We are developing the social individualist meta-context for the future. From the very serious to the extremely frivolous... lets see what is on the mind of the Samizdata people.

Samizdata, derived from Samizdat /n. - a system of clandestine publication of banned literature in the USSR [Russ.,= self-publishing house]

Samizdata quote of the day

Well, fancy giving money to the Government!
Might as well have put it down the drain.
Fancy giving money to the Government!
Nobody will see the stuff again.
Well, they’ve no idea what money’s for –
Ten to one they’ll start another war
I’ve heard a lot of silly things, but, Lor’!
Fancy giving money to the Government!

– A.P. Herbert (no relation)

Thanks to Brian Walden for reminding me of this, in a brilliant but very depressing radio essay: Lessons from Herbert.

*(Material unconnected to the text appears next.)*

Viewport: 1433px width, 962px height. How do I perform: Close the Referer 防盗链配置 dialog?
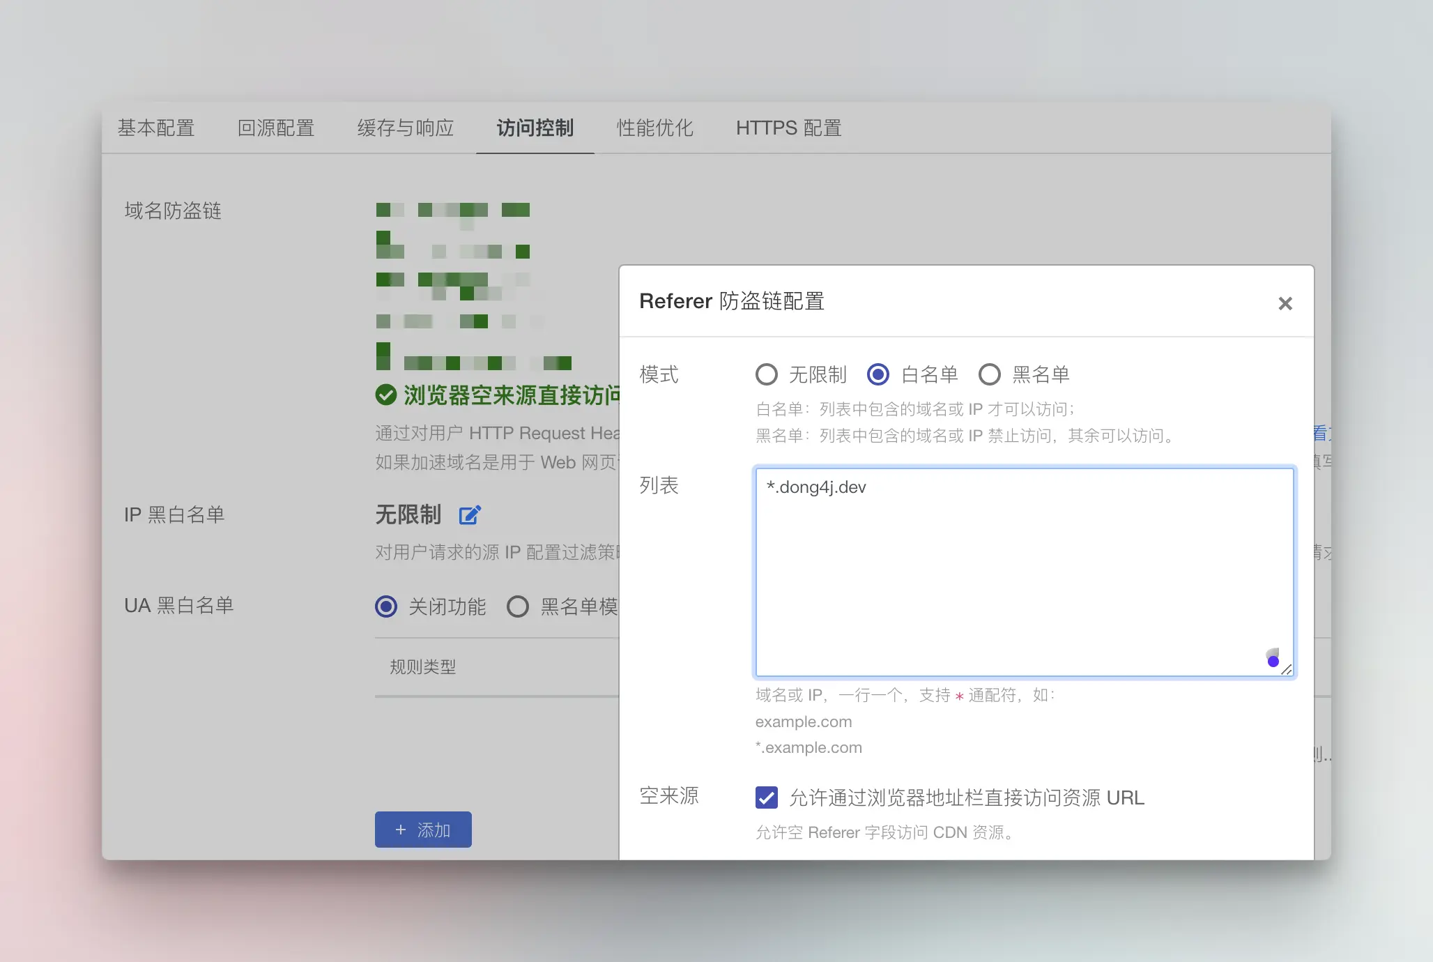point(1285,303)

9 comments to Samizdata quote of the day

  • It would work well in Music Hall or Panto as the singalong.

    I suddenly had a vision of of some imaginary variety turn, Arthur Cockles, an amiable Gor Blimey Cockney singing it to a G & S style melody.

    (I must get out more…)

  • guy herbert

    The other Herbert wrote extensively for the musical theatre.

  • Walden says such a view of Britain is “gone beyond recall” eh? Of course by accepting the enemy meta-context it becomes a truism that one cannot imagine anything being different to the ways things are now.

    So refuse to accept the axioms, the ‘adjudicated facts’, the underpinning assumptions. You will be called unrealistic, a crackpot and (worst of all in Britain) an idealist… but no one wins a war if all you ever do is fight every battle on ground of the enemy’s choosing. Say the unthinkable and gore the sacred cows.

  • Perry,

    In other words, fight your own battles. One should always choose ground that is unfamiliar to the enemy if possible.

    Not sure that’s happening at the moment in our present political environment…

    Julius Seizer

  • TDH

    PJ O’Rourke said it more succinctly:

    “Giving money and power to government is like giving whiskey and car keys to teenage boys.”

    For what it’s worth . . .

  • Julian Taylor

    For my penny’s worth I’m with the (unattributed) quotation that,

    Politicians are like diapers. They both need changing regularly and for the same reason.

  • TDH

    My only modification to that statement would be to substitute ‘disposal’ for ‘changing’ . . .

  • John K

    Of course no-one “gives” money to the government, it is extorted by threat of force. It always annoys me when political weasels such as LibDums say they will “ask” people to pay more tax. What sort of question is it when the “wrong” answer gets you jail time?

  • Paul Marks

    Of course even in 1890 people who wanted a smaller government were very much on the defensive, indeed it was a couple of years later that Gladstone was forced out (with a lot of false tears at the cabinet meeting from that swine Harcourt).

    One has to go back to 1874 to find an election where the Liberals were campaigning to reduce taxation. Although government was so small in those days that “reducing taxation” meant getting rid of income tax entirely.

    On the general conflict today:

    We have the great advantage of truth.

    Certainly the statists control the “education system” and much of the media, but what they say is not true.

    More government spending of taxpayers money and more regulations will not make X, Y, Z, things better.

    One day most people may (if we work hard to draw it to their attention) notice this fact, and turn away from thinking “If only we had Mr B. rather than Mr A. as Prime Minister” or “if only we had businessmen [or nonbusinessmen] running the N.H.S.” to looking for an alternative to violence (taxes and regulations) to organise human activities.

    Voluntary (civil) cooperation (whether “for profit” or not) is not dead and it can make a come back.